§ Required action: Nothing in the data may change. Copy all of it exactly.

Data extracts START

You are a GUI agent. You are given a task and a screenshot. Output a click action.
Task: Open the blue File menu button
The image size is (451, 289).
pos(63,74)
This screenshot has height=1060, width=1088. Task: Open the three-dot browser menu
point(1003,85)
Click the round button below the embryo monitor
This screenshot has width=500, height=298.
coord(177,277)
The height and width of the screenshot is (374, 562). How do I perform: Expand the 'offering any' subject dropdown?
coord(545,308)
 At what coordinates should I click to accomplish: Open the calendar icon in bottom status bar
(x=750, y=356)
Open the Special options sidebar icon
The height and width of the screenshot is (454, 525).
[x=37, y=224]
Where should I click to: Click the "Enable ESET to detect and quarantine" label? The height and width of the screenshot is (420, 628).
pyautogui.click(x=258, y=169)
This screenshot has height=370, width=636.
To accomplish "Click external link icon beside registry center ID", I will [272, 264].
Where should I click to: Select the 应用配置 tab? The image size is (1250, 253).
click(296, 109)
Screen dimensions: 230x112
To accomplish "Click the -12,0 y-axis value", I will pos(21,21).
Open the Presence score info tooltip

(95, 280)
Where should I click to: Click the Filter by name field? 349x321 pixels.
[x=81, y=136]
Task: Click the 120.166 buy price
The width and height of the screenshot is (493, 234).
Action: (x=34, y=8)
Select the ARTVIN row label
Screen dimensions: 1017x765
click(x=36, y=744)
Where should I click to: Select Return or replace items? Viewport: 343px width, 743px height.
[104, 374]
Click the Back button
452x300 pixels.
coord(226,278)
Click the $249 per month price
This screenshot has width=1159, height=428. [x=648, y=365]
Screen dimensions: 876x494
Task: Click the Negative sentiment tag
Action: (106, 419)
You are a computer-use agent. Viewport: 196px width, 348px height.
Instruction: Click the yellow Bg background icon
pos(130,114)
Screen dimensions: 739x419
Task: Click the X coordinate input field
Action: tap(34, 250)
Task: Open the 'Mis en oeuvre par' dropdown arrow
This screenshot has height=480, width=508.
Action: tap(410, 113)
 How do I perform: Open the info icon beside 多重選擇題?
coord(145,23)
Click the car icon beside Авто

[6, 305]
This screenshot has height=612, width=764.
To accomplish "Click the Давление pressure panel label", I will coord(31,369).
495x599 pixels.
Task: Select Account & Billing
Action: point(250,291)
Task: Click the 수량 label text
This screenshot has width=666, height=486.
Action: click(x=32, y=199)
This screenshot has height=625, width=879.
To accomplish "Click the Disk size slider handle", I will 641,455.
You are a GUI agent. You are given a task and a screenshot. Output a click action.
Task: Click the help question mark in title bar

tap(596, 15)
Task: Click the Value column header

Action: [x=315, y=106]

Data extracts END

§ Answer for the task:
You are a GUI agent. You are given a task and a screenshot. Output a click action.
Task: Open the blue File menu button
The image size is (451, 289).
pos(63,74)
This screenshot has height=1060, width=1088. Task: Open the three-dot browser menu
point(1003,85)
Click the round button below the embryo monitor
This screenshot has width=500, height=298.
coord(177,277)
The height and width of the screenshot is (374, 562). How do I perform: Expand the 'offering any' subject dropdown?
coord(545,308)
 At what coordinates should I click to accomplish: Open the calendar icon in bottom status bar
(x=750, y=356)
Open the Special options sidebar icon
The height and width of the screenshot is (454, 525).
[x=37, y=224]
Where should I click to: Click the "Enable ESET to detect and quarantine" label? The height and width of the screenshot is (420, 628).
pyautogui.click(x=258, y=169)
This screenshot has height=370, width=636.
To accomplish "Click external link icon beside registry center ID", I will [272, 264].
Where should I click to: Select the 应用配置 tab? The image size is (1250, 253).
click(296, 109)
Screen dimensions: 230x112
To accomplish "Click the -12,0 y-axis value", I will pos(21,21).
Open the Presence score info tooltip

(95, 280)
Where should I click to: Click the Filter by name field? 349x321 pixels.
[x=81, y=136]
Task: Click the 120.166 buy price
The width and height of the screenshot is (493, 234).
Action: (x=34, y=8)
Select the ARTVIN row label
Screen dimensions: 1017x765
click(x=36, y=744)
Where should I click to: Select Return or replace items? Viewport: 343px width, 743px height.
[104, 374]
Click the Back button
452x300 pixels.
coord(226,278)
Click the $249 per month price
This screenshot has width=1159, height=428. [x=648, y=365]
Screen dimensions: 876x494
Task: Click the Negative sentiment tag
Action: (106, 419)
You are a computer-use agent. Viewport: 196px width, 348px height.
Instruction: Click the yellow Bg background icon
pos(130,114)
Screen dimensions: 739x419
Task: Click the X coordinate input field
Action: tap(34, 250)
Task: Open the 'Mis en oeuvre par' dropdown arrow
This screenshot has height=480, width=508.
Action: tap(410, 113)
 How do I perform: Open the info icon beside 多重選擇題?
coord(145,23)
Click the car icon beside Авто

[6, 305]
This screenshot has height=612, width=764.
To accomplish "Click the Давление pressure panel label", I will coord(31,369).
495x599 pixels.
Task: Select Account & Billing
Action: point(250,291)
Task: Click the 수량 label text
This screenshot has width=666, height=486.
Action: click(x=32, y=199)
This screenshot has height=625, width=879.
To accomplish "Click the Disk size slider handle", I will 641,455.
You are a GUI agent. You are given a task and a screenshot. Output a click action.
Task: Click the help question mark in title bar

tap(596, 15)
Task: Click the Value column header

Action: [x=315, y=106]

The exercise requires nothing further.